The invoker/wizard in my 4e game has some similar abilities - the main one I'm thinking of at the moment is the reroll a failed attack roll if it's an action point-enabled attack. (From the Divine Philosopher paragon path.)

Interrupts are the most obvious mechanical devices for implementing prophecy/foresight into D&D.

In my Cortex+ Heroic game, the wizardly PC has an ability to take a die from the Doom Pool and add it to his pool - when it goes back to the Doom Pool it steps up unless he spends a PP, in which case it steps down. The flavour is that he can see the doom that's coming and either embrace it, or do things to hold it off!
 

Is the idea to have a complication table perhaps .... I personally like how some 4e spells had repercussions when cast In particular those from the Malediction Invoker.

Malediction Invokers make for great thematic witches.

The invoker/wizard in my 4e game has some similar abilities - the main one I'm thinking of at the moment is the reroll a failed attack roll if it's an action point-enabled attack. (From the Divine Philosopher paragon path.)

Interrupts are the most obvious mechanical devices for implementing prophecy/foresight into D&D.

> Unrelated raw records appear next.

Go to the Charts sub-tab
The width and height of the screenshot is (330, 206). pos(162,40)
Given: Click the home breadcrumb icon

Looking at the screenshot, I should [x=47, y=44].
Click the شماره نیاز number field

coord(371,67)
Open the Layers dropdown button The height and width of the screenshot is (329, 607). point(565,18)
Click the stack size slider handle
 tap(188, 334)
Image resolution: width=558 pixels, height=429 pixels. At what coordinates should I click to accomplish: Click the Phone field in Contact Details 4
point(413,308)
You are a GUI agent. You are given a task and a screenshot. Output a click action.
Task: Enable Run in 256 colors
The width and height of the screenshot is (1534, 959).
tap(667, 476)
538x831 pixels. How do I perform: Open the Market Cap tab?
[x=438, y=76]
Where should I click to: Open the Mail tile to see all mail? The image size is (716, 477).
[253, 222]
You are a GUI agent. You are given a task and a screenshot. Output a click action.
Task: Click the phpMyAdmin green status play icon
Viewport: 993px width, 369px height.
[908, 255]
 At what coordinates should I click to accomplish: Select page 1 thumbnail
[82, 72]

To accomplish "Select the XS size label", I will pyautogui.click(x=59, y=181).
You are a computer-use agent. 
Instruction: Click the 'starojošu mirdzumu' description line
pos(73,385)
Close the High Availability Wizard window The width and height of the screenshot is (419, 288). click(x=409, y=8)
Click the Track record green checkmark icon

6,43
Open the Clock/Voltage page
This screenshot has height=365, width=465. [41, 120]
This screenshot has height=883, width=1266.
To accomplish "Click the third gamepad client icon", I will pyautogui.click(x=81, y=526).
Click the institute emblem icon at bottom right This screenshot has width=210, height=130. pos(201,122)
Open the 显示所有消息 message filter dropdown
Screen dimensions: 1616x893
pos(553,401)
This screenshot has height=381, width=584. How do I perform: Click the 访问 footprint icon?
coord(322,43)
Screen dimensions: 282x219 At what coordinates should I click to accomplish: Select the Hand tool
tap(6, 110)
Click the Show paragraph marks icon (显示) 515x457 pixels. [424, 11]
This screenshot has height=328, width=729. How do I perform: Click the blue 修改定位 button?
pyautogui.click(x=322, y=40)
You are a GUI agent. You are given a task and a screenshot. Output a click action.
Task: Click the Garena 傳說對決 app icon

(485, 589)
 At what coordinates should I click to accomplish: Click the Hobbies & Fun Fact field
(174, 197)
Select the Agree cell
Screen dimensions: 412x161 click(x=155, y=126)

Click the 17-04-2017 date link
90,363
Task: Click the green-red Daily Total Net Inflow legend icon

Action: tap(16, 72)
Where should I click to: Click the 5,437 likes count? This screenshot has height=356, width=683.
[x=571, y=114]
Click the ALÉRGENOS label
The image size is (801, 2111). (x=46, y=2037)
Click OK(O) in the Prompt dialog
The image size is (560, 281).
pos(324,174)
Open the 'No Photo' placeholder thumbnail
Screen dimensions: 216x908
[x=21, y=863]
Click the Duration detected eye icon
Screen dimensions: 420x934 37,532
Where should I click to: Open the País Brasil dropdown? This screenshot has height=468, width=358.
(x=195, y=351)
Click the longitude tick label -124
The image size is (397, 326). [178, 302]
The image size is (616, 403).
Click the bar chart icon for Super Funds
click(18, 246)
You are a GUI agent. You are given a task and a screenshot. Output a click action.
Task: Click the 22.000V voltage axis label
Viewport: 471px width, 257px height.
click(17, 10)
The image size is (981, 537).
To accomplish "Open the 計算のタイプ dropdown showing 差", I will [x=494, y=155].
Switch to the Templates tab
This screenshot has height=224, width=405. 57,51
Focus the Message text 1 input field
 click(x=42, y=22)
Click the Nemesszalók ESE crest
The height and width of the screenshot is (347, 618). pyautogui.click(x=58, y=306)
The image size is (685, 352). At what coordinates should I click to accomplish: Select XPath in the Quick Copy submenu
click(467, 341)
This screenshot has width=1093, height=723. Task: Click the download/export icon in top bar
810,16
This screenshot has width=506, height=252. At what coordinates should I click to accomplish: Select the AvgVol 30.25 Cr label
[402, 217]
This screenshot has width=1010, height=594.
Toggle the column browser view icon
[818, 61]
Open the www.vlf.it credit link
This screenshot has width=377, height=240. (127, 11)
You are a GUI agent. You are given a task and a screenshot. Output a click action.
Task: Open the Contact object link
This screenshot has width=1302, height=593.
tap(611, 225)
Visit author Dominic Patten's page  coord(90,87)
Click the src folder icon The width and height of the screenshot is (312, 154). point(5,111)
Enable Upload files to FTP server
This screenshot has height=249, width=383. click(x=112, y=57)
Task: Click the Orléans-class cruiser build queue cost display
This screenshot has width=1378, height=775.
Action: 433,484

In my Cortex+ Heroic game, the wizardly PC has an ability to take a die from the Doom Pool and add it to his pool - when it goes back to the Doom Pool it steps up unless he spends a PP, in which case it steps down. The flavour is that he can see the doom that's coming and either embrace it, or do things to hold it off!

Yup. All awesome!

Through Death's Eyes is a similar one in Dungeon World...but its for a Fighter (winning)!

Through Death’s Eyes

When you go into battle, roll+WIS.

✴ On a 10+, name someone who will live and someone who will die.

✴ On a 7-9, name someone who will live or someone who will die. Name NPCs, not player characters. The GM will make your vision come true, if it’s even remotely possible.

✴ On a 6- you see your own death and consequently take -1 ongoing throughout the battle.
 


Parmandur

Book-Friend
OK, this is the first time in this thread that anyone has posted that the way 5e is "intended" to work is by having the GM block a high level wizard player's capabilities in various ways.

Personally I don't enjoy that sort of play, either as GM and player. So let me note another strength of 4e not yet commented on in this thread: it preserves an intraparty balance of mechanical effectiveness even when every player is doing his/her thing in accordance with his/her resources resulting from PC build.

EDIT: I saw this:

With likes from [MENTION=48965]Imaro[/MENTION] and [MENTION=6780330]Parmandur[/MENTION]. So just to be clear - is it now uncontroversial that in fact, in a whole suite of non-combat situations (which would include something "no pressure" like reforging a hammer at one's leisure) 5e spellcasters are more effective than martial PCs?

Because that's certainly not true in 4e. But when I've been asserting that the two systems are different in this respect, I thought that was widely denied.

So I'm confused.

The game is intended to be played with a human adjudicator who crafts challenges to help his party members get their respective chances to shine. That human element is key to the who game.
 

Lanefan

Victoria Rules
Personally, I think the Diviners Portent ability is the coolest class design element in 5e. But, as you can see, its unbelievably powerful...especially at endgame with the way it synergizes.

Personally, if I was a Diviner PC in a game, I'd much rather give up some of my spells/features than give up Portent. It hooks right into the "see into the future and twist fate" aspect of the class beautifully and I'm sure its terrifically fun to deploy (to basically the effect of ensuring 3 crucial outcomes per adventuring day.
Question: do you ever run Diviners against the party?

Still don't like this sort of retcon-giving ability in any form.